PRIMARY HUMAN RENAL PROXIMAL TUBULE CELL MODEL FOR STUDY OF TRANSEPITHELIAL TRANSPORT

Abstract

Renal elimination is a major clearance route for many drugs and their metabolites. This takes place primarily in the proximal tubule (PT) cells and is mediated by uptake and efflux transporters. Primary cells cultured on transwells have been shown to be an effective in vitro model and may represent a more physiologically relevant system versus renal slices, isolated tubule fragments, or animal-derived cells lines that have been used in the past (Brown et al. 2008). To that end, freshly isolated primary kidney cells were plated onto semipermeable membrane filters and assessed for monolayer integrity and transporter functionality.
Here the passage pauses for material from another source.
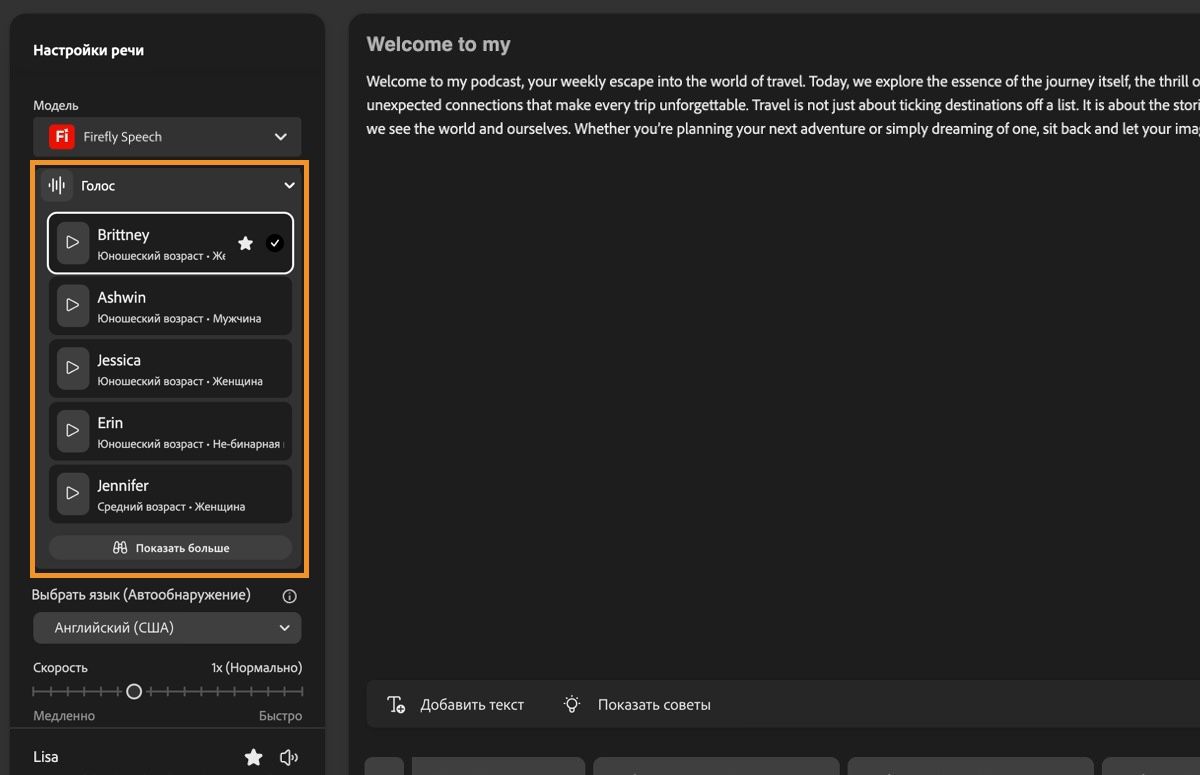Click the Показать советы button
The height and width of the screenshot is (775, 1200).
coord(640,705)
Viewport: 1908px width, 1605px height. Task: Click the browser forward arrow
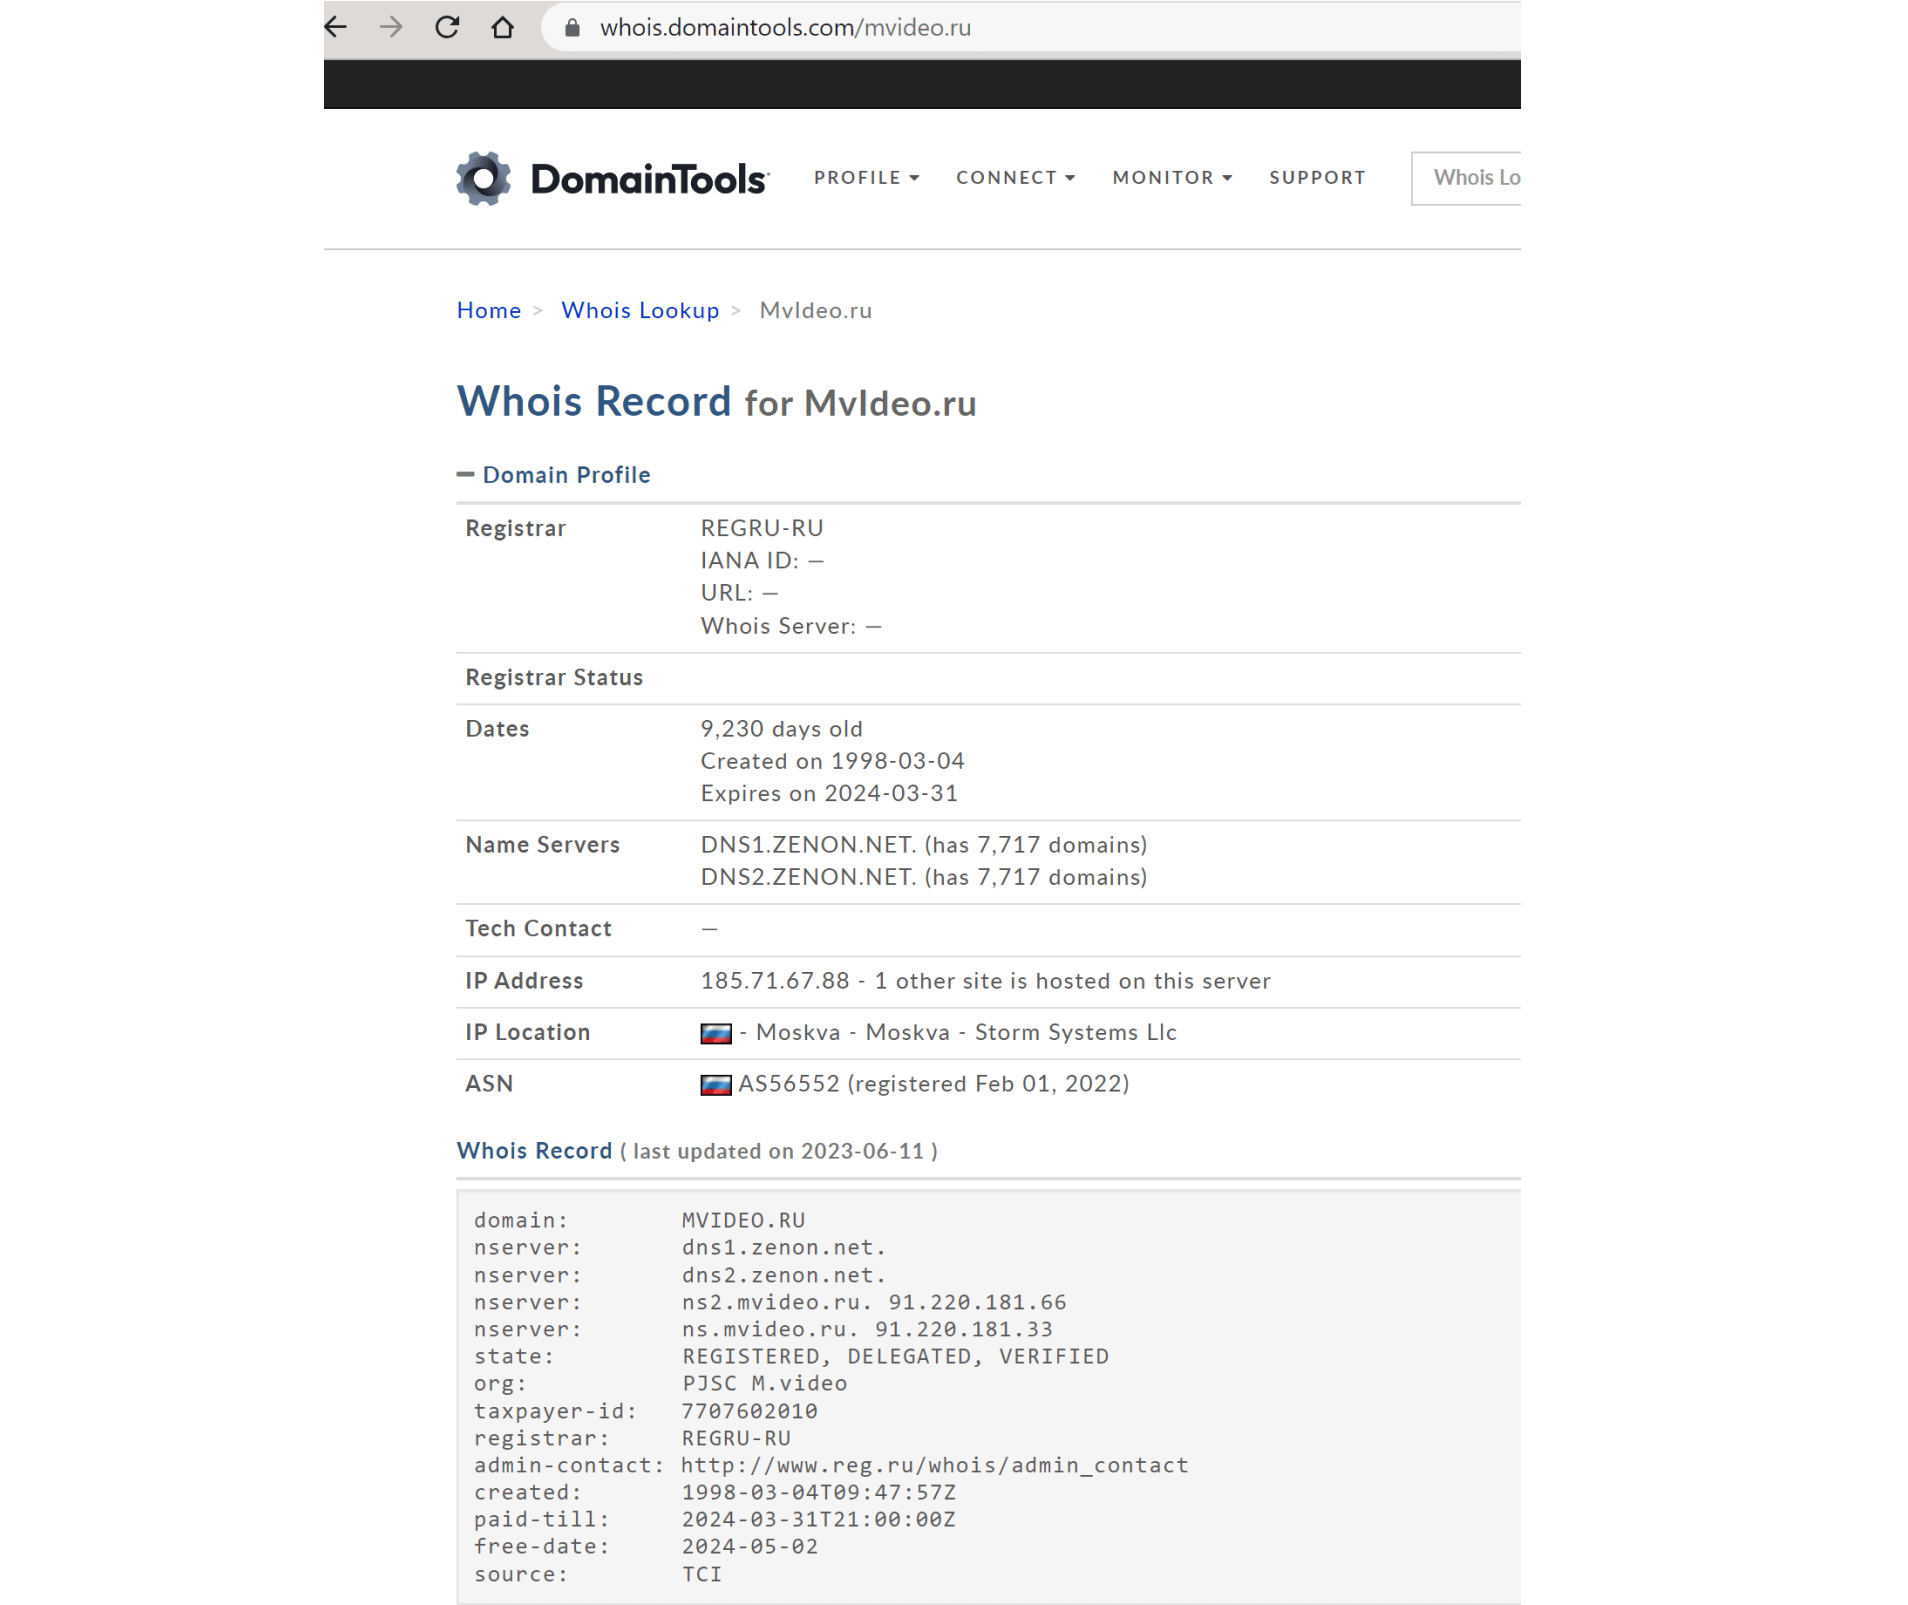[391, 27]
A gamma glutamyltransferase (GGT) assay, transepithelial electrical resistance (TEER) measurements, and mannitol permeability verified monolayer integrity. The prototypical substrate para-aminohippuric acid (PAH) was used to evaluate OAT1/3 to MRP2/4 pathway. The substrates 1-methyl-4-phenylpyridinium (MPP+) and creatinine were used to evaluate expression of the OCT2 to MATE1/2 pathway. A flux ratio of secretory to absorptive (B---A/A---B) was seen in every isolation. Shipment of these transwell cultures showed re-establishment of transporter functionality as measured by MPP+ movement and TEERs. Thus, a PT cell model has been shown to retain appropriate transporter expression after shipment.